_IHR ZIEL_
Um wie viel Prozent wuchs laut dem Artikel über Dividendenzahlungen das weltweite Ausschüttungsvolumen im ersten Quartal im Vergleich zum Vorjahreszeitraum?

_QUELLDOKUMENT_
◆ ◆ ◆ ◆
Die Hoffnungen auf Dividendenzahlungen in diesem Jahr waren gross - was sie laut AWP auch sein durften. Die Nachrichtenagentur verkündete im Januar, dass sich Anleger auch im laufenden Jahr mit hohen Dividendenzahlungen rechnen können.
Der US-Vermögensverwalter Vanguard ernüchtert diesen Glauben mit seiner neusten Analyse zum ersten Quartal diesen Glauben. «Es gibt ein erstes Anzeichen dafür, dass die steigende globale Unsicherheit das Vertrauen der Unternehmen zunehmend belastet», schreibt Viktor Nossek, Head of Investment and Product Analytics bei Vanguard. Zwar wuchs das weltweite Ausschüttungsvolumen um 9,4 Prozent - konkret auf 398 Milliarden Dollar - im Vergleich zum Vorjahreszeitraum, jedoch liegt dieser Wert deutlich unter dem Anstieg von 15,3 Prozent im vierten Quartal 2024.
Einerseits belasteten Kürzungen der Ausschüttungen durch Konsumgüterunternehmen in den USA und in China. Im Jahresvergleich waren es rund 5,8 Milliarden Dollar, respektive 2,3 Milliarden Dollar. Diese Verluste konnten jedoch durch Ausschüttungen nordamerikanischer Finanzwerte und aus dem IT-Sektor ausgeglichen werden.
Andererseits behinderten Rückgänge im asiatisch-pazifischen Raum und in den Schwellenländern das Wachstum. Hier war das Wachstum knapp 7 Prozent geringer als noch im Vorjahr, während Unternehmen aus dem Pazifikraum, Japan nicht mit einbezogen, ihre Ausschüttungen um 14 Prozent reduzierten. Generell zeige sich ein durchwachsenes Bild, konstatiert Nossek. So betrug der Zuwachs in Japan 18 Prozent, in Nordamerika 4 Prozent, in Grossbritannien 1 Prozent, während er in Europa 0 Prozent betrug.
◆ ◆ ◆ ◆
_AUSZÜGE DER ZEILEN_
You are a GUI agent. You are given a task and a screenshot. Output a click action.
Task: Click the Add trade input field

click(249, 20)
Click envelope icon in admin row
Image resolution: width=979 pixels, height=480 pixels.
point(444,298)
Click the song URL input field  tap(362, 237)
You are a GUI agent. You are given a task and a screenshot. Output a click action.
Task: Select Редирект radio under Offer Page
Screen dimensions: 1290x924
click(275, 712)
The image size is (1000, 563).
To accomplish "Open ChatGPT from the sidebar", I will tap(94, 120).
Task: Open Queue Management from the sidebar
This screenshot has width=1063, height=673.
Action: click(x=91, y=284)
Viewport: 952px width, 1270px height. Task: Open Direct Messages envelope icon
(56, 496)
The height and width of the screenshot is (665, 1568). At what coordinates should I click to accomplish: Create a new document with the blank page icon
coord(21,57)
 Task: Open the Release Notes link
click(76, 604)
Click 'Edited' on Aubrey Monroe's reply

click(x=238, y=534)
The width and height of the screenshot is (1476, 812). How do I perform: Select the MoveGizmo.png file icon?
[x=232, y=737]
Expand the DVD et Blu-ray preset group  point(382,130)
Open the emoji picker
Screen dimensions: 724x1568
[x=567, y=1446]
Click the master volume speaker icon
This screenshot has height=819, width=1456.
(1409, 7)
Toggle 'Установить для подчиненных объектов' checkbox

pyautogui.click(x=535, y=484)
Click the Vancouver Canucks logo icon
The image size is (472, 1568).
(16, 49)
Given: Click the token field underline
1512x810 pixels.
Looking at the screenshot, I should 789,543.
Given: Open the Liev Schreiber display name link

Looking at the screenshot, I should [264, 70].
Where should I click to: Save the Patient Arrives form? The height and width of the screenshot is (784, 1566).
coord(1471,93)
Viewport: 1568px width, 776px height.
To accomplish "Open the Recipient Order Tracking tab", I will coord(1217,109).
◆ ◆ ◆ ◆
_ERLEDIGTE AUFGABE_
Um 9,4 Prozent, auf 398 Milliarden Dollar.